Please help my poor hips! Despite all the stretching, my knees stay at least a foot off the ground when I sit or lie down in butterfly. When gently pushing the knees down, I feel a sharp pain deep in joint. What can I do?
I’m so sorry to hear of your stretching challenges! Let’s try to deconstruct some of the issues that may be influencing your inability to sit in the butterfly position. First let’s talk about the the wide variations in hip joints.
Look at the different facings of the acetabulum (hip socket) of these 2 pelvises. The left is facing more forward and the right is more on the side.
This picture shows how the angle of the ball of the femur can vary quite widely!
This last picture shows a femur with a longer neck (area next to the head or ball of femur) and the one on the right has a much shorter neck.
Photos reproduced with permission from Paul Grilley
All of these structural variations will influence your ability to sit in the butterfly position. So first… DON’T push your knees down in this position which creates pain. That’s a good indicator that the butterfly position is not optimal for you to get at inner thigh tightness. We don’t want to stretch in positions that don’t allow us to start from neutral. Can you sit up easily with your feet together even with your knees way up? Or do you roll onto the back of the pelvis?
If you can’t sit up easily in the position try stretching out the hip flexors and hamstrings and see if that makes a difference in your sitting alignment. Next I would try to find other ways to stretch out your adductor muscles. You could try these suggestions from my Ask Deb column in Dance Teacher Magazine.

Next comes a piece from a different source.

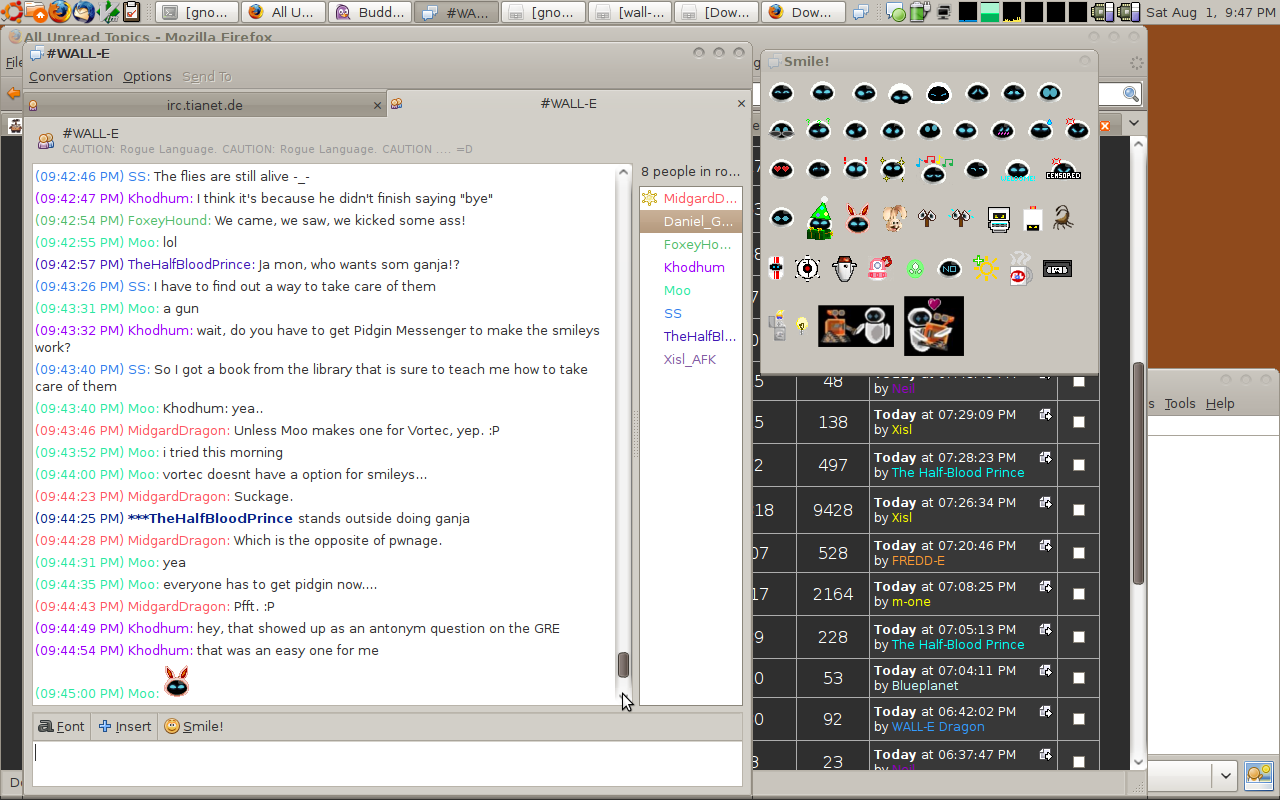Toggle checkbox in the Blueplanet topic row

pyautogui.click(x=1078, y=677)
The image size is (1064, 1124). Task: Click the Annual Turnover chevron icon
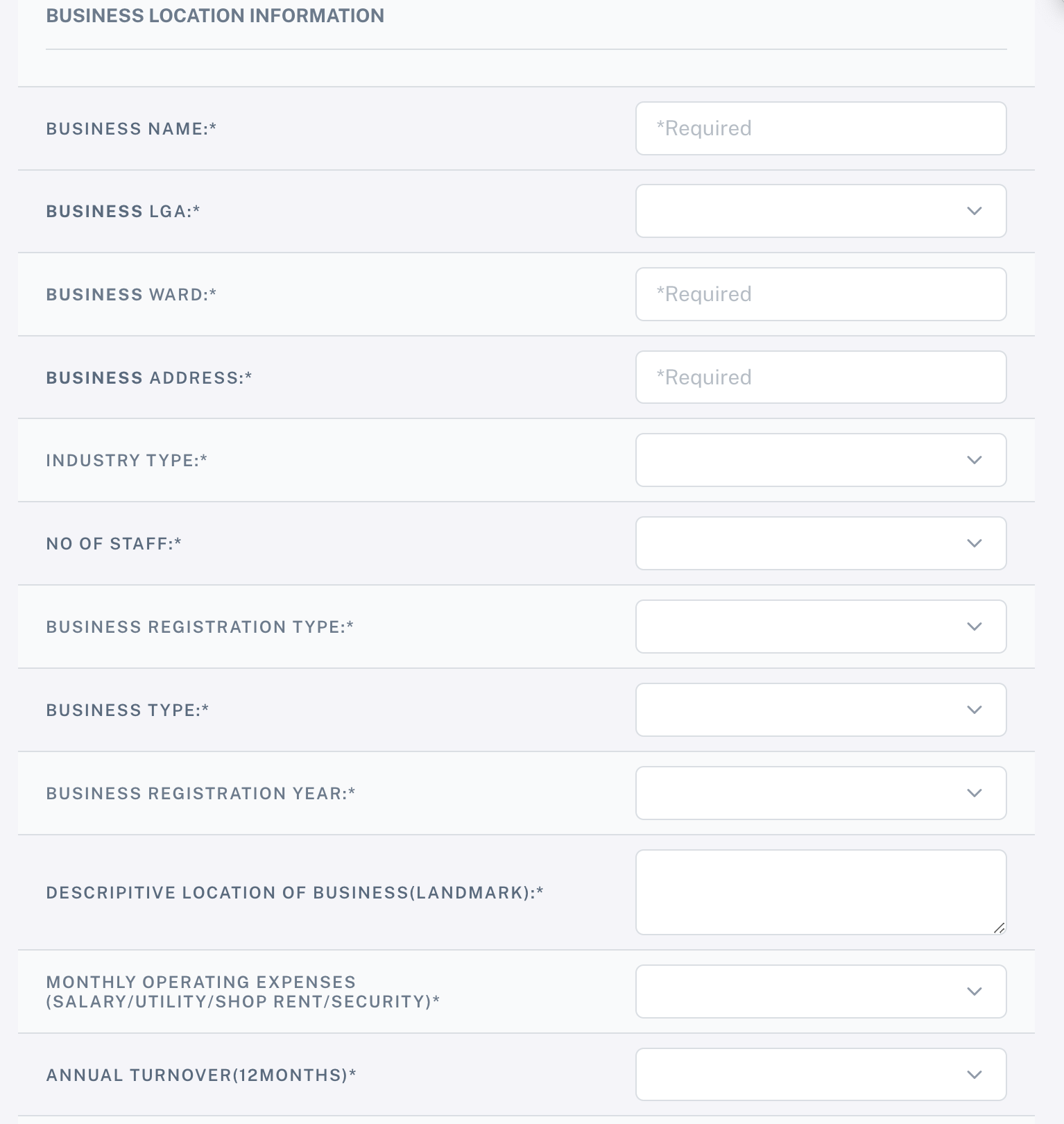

I also thought I would show a very simple way to stretch the front area of the inner thigh muscles in standing – so I did a quick video to explain. (Didn’t notice that my dog Misha was listening carefully until I watched it… love my dog:)
My suggestion… try other ways to stretch the inner thigh that might be more productive and doesn’t base your stretching success on the butterfly position, which may be challenged by your particular hip structure.